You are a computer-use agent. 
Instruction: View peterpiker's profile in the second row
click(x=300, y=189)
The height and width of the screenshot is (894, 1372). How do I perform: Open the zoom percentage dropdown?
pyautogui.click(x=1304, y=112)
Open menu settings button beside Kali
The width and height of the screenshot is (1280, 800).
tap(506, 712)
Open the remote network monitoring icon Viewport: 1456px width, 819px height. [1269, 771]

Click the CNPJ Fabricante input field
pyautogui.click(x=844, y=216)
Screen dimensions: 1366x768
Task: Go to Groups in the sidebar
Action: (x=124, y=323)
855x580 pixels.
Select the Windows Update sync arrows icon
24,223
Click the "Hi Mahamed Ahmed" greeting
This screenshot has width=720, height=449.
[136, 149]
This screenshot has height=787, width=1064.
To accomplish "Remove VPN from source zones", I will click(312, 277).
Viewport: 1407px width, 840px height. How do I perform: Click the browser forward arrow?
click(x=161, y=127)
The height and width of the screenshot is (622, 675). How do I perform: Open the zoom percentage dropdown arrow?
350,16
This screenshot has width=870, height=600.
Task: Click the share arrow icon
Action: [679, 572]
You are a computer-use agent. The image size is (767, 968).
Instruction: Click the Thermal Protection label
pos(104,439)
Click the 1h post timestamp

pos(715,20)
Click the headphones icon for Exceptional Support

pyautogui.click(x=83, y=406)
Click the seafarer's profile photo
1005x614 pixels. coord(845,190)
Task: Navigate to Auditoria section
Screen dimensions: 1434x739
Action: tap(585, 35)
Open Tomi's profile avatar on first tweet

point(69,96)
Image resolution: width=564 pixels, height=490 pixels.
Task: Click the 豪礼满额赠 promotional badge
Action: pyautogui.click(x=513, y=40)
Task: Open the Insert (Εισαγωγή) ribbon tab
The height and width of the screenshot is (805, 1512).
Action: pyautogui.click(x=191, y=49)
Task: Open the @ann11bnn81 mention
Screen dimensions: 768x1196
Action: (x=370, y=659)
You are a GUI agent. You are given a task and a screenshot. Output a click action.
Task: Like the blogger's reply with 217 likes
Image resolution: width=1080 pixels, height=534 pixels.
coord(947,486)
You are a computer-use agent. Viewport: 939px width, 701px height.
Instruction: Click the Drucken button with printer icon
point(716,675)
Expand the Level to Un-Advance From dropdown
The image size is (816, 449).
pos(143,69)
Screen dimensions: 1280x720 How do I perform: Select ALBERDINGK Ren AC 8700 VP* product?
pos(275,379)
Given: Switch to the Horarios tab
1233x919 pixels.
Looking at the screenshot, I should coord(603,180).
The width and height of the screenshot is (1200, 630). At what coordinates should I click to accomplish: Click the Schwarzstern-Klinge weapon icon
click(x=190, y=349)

..........

PROBLEM TO WORK ON: Gather each line from the records above that contains the word "This", and copy every one of those lines in full.

WRITTEN RESPONSE:
This screenshot has width=720, height=449.
This screenshot has height=787, width=1064.
This screenshot has width=870, height=600.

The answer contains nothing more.